Endpoint for translating a list of sentences.

cURL

curl --location --request POST 'http://127.0.0.1:8001/api/v1/translate/batch' \
--header 'Content-Type: application/json' \
--data-raw '{"src":"en", "tgt":"fr", "texts":["hello twb", "this is another sentence"]}'

Python

import httpx
translate_service_url = "http://127.0.0.1:8001/api/v1/translate/batch"
json_data = {'src':'fr', 'tgt':'en', 'texts':["hello twb", "this is another sentence"]}
r = httpx.post(translate_service_url, json=json_data)
response = r.json()
print("Translation:", response['translation'])

Retrieve languages

Retrieves a the list of supported languages and model pairs.

cURL

curl 'http://127.0.0.1:8001/api/v1/translate/'

Python

import httpx
translate_service_url = "http://127.0.0.1:8001/api/v1/translate/"
r = httpx.get(translate_url)
response = r.json()
print(response)

Response description

{
  "languages": {
    "ar": "Levantine Arabic",
    "en": "English",
    "fr": "French",
    "swc": "Congolese Swahili",
    "ti": "Tigrinya"
  }, "models":{"fr":{"en":["fr_en"],"swc":["fr_swc"]},"swc":{"fr":["swc_fr"]},"ti":{"en":["ti_en"]},"en":{"ti":["en_ti"]},"ar":{"en":["ar_en", "ar_en_domainspecific"]}}
}
  • languages: All language codes used in the system and their respective language names.
  • models: Three level dictionary listing the available models with the structure:
    <source-language>
        ↳ <target-language>
            ↳ List of <model-id>s associated with the language pair

Note: The third level model list is for seeing different versions of the model.
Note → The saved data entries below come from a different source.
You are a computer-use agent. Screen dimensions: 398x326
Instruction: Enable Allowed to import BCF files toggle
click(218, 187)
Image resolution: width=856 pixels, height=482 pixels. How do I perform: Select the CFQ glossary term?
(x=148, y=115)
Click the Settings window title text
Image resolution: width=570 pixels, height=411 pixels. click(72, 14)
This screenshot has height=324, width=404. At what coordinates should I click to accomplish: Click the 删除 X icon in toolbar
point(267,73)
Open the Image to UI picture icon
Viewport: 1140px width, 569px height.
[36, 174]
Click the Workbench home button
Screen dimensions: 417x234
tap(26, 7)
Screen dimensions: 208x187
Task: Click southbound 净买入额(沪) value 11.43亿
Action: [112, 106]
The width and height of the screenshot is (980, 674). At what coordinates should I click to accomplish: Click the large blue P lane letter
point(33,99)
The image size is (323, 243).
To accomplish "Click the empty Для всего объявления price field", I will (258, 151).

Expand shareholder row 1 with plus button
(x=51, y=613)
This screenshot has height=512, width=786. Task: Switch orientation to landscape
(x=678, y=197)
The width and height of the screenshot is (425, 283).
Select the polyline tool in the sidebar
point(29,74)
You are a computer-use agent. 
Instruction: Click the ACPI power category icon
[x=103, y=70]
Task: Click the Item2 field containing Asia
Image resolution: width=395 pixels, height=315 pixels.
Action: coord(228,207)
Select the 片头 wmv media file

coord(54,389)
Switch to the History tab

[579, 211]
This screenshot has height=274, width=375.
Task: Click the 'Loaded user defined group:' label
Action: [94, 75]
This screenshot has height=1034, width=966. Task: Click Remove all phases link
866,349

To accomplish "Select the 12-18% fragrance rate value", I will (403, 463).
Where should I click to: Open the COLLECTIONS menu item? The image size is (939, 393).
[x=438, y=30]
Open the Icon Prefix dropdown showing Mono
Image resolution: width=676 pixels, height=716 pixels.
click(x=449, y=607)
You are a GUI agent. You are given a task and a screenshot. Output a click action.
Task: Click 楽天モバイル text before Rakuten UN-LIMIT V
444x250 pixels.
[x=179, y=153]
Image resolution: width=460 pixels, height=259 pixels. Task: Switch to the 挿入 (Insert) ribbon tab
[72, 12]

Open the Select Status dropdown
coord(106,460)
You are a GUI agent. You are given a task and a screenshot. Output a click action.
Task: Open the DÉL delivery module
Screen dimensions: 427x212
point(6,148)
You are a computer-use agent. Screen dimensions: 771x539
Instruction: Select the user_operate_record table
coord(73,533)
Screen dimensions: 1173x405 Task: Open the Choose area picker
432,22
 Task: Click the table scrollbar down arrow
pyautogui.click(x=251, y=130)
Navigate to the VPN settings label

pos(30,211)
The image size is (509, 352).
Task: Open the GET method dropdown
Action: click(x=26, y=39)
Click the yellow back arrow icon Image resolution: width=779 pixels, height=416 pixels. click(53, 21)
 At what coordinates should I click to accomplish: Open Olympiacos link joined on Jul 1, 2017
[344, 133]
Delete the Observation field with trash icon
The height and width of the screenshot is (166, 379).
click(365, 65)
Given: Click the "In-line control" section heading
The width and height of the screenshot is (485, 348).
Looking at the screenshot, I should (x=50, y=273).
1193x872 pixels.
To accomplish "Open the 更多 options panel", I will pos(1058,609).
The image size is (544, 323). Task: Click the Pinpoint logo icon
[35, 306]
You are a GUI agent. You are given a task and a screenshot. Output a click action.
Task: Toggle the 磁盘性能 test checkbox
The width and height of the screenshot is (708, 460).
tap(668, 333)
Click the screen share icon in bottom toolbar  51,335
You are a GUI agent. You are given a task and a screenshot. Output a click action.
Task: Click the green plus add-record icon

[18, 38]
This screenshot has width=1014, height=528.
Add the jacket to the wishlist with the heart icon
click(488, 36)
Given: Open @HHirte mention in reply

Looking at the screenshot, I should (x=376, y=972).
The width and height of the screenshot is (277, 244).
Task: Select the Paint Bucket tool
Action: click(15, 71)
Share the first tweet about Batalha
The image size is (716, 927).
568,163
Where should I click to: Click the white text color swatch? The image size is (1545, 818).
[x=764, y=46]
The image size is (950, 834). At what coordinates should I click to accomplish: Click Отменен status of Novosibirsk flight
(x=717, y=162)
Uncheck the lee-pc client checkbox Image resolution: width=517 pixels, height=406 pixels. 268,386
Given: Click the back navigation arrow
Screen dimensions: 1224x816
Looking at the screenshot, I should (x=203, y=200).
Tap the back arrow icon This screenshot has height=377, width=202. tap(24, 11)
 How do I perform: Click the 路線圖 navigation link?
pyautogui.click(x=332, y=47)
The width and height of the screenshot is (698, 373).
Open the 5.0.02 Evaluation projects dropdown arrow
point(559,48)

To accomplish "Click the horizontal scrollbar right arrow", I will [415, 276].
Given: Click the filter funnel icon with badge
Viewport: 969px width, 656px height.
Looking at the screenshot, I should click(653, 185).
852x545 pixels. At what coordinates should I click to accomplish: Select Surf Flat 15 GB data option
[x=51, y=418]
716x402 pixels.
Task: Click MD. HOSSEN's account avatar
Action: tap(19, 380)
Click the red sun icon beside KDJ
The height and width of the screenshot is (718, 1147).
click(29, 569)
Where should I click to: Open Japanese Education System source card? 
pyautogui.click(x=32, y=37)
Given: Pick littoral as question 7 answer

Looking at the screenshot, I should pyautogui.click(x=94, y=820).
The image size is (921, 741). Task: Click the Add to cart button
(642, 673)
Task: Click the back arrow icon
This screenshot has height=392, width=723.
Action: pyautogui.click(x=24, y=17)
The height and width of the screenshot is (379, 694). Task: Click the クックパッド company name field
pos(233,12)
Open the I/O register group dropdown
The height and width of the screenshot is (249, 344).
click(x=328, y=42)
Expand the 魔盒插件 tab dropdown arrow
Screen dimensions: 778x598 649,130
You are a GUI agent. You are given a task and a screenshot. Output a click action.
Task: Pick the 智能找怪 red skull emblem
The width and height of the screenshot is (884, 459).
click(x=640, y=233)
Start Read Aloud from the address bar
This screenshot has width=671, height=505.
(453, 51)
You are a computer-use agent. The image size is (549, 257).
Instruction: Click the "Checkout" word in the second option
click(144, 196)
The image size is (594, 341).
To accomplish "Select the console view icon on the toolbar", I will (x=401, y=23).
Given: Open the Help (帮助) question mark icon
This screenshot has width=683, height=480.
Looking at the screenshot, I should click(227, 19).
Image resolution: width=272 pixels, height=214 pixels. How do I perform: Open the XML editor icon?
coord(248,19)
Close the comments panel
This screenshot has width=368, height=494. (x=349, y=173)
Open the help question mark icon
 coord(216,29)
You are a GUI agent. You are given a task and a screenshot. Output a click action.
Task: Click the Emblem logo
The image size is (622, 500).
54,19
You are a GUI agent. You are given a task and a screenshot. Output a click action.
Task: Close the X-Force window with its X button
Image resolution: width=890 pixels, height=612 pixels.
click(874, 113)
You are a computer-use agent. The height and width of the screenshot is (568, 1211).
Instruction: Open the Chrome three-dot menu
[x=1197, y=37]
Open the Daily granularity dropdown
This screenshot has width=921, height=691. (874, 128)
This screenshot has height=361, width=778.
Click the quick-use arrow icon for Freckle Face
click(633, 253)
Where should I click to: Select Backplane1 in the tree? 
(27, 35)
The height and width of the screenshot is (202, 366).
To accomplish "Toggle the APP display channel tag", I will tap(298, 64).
There is always a default model in the language pair with id <src>_<tgt> and there could be alternative models with model id <src>_<tgt>_<alt-tag>.

For example in the setup above, there are two alternative models in the Arabic-English direction: A default model ar_en and a domain specific ar_en_domainspecific model where domainspecific is the alternative model id. For the rest of the language pairs there is only one default model.